_文書_:
########################################

MATERIAL
藍のグラデーションと冴えた白が出せる窯元
【有田焼タイル】

深く静謐な藍色から、目の覚めるような冴えた白まで、「REVZO虎ノ門」の1階から10階をつなぐ階段の踊り場には、フロアごとに微妙に色合いと模様が変化していく有田焼のタイルが貼られている。タイルを追いかけながら知らず知らずのうちに階段を上り下りしたくなる仕掛けだ。ビルの利用者の心を潤すだけでなく、健康にも一役買っている。このタイルを焼いているのは佐賀県の有田町にある有限会社 李荘窯業所。17世紀初頭に日本で初めて白陶を焼いたという李参平の住居跡に開かれた窯元だ。有田焼の伝統的な技術を継承しつつ、時代と共に磁器彫刻から食器、そして建材へと常に新しい挑戦を続けている。タイルに施されたユニークな模様は、東京2020五輪・パラのエンブレムをデザインした野老朝雄氏が手掛けた。全てのフロアで異なるタイルを見るために、通常は足を運ばないフロアにも行ってみたくなる、という川島氏の狙いがある。

川島さん、なぜこの建材を採用したのですか?

ピュアな白と多様な藍色の表現

各フロアごとにタイルの色やパターンを変えて上り下りする楽しみをつくるという仕掛けも、10階建ての規模だからこそできますよね。有田焼を選んだのは黄ばみのないピュアな白と美しい藍色を出せるから。有田焼の陶土の特徴です。そしてフロアごとに微妙に異なるトーンの藍色をグラデーションで出せる李荘窯さんの技術はやはりすごい。野老さんが10フロア全て違うパターンでデザインしてくれたタイルの模様は、デジタルファブリケーションを使ってロボットアームで描いています。最先端のロボティクスを取り入れて、有田焼の伝統的な技術に現代の技術を結びつけながらものづくりを進化させてこそ実現したタイルです。

########################################

_課題一覧_:
[A] 次の(i)〜(iii)が有田焼タイルの記事の内容と合うかどうかを、それぞれ「はい」か「いいえ」で答え、判断の決め手となる記事の語句をそのまま引用して示せ。(i) 階段の踊り場のタイルは、1階から10階まで全て同じ模様である。(ii) 李荘窯業所は佐賀県の有田町にある。(iii) タイルの模様は手で描かれている。
[B] 有田焼タイルの記事を、最後の文の後から再開して書き継げ。
この後の行は、有田焼タイルの記事とは別の資料だ。

_提供資料_:
########################################

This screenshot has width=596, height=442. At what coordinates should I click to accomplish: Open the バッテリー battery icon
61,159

########################################

_最終結果_:
[A]
(i) いいえ。「フロアごとに微妙に色合いと模様が変化していく」
(ii) はい。「佐賀県の有田町にある有限会社 李荘窯業所」
(iii) いいえ。「ロボットアームで描いています」

[B]
メーカーさんへ聞いた
建材開発秘話
寺内 信二さん

磁器の可能性を建築目線で追求

階段のアートピースタイルは、各階を単色で構成しつつ白から濃い青へ変化させていくとのご依頼で、中間色の部分を色にムラのないようにつくるのが非常に難しかったです。生地によって釉薬の吸い方が変わるため、なかなか色が揃わないのです。また窯内の焼成場所によって火の当たり方が違い、これによっても影響が出ます。川島さんにはこうしたこともご理解いただき無事に製作できました。磁器は多くの可能性を持つ素材のため、今後も建築の目線で磁器の可能性を追求していきたいです。

有限会社 李荘窯業所の特徴

1.約400年の伝統に裏打ちされた品質

約400年前に日本で初めて白磁が焼かれた有田焼の伝統技術を継承。「心を動かすモノ作り」を目指し、高度な技術を持つ職人集団による確かな品質の製品を提供。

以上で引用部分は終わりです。